La langue maternelle ne peut pas s’effacer de l’esprit rêveur de Barnabé Laye, comme il est impossible que s’effacent de la mémoire et du geste de Ghani Alani, par exemple, les caractères d’une calligraphie millénaire.
La langue du pays ne peut pas s’effacer… D’autant plus si cette langue ne se condamne pas à l’isolement dialectal, si elle trouve sa force dans la mise en valeur des traditions, des histoires, des fables.
Pour faire ressortir de toute son évidence l’importance de ce trésor de la langue vivante, Barnabé Laye a voulu nous faire vivre son drame le plus profond et caché. Celui de la perte graduelle du contact avec le pays lointain.
Au fur et à mesure de la disparition des personnes plus proches, on se détache des lieux, on a de moins en moins envie de s’y rendre. Mais justement, la musique envoûtante de la voix du père nous aidera à panser toutes les blessures…

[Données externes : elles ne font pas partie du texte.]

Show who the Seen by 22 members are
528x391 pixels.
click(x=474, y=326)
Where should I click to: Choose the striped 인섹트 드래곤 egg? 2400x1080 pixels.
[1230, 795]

« — Comment t’appelles-tu ? dit-elle dans un long soupir. Ça se voit, tu n’es pas du coin… De toute façon, ils sont obligés de nous relâcher… Il faut faire de la place pour ceux qu’ils vont embarquer aujourd’hui. C’est comme ça. Ils ont l’impression de travailler. Pendant ce temps, le chauffeur de l’accident court toujours… » (page 18)
« Elle m’a dit : Mon nom est Germaine, mais tout le monde m’appelle Tati Germaine, par politesse, eu égard pour mon âge. Elle dit : elle aurait pu être ma mère, donc elle pourrait être ma tante. Et puis un nom, c’est magique, le raccourci d’une destinée, c’est une projection dans le futur, le nom est à chaque instant ce que l’on devient… » (page 19)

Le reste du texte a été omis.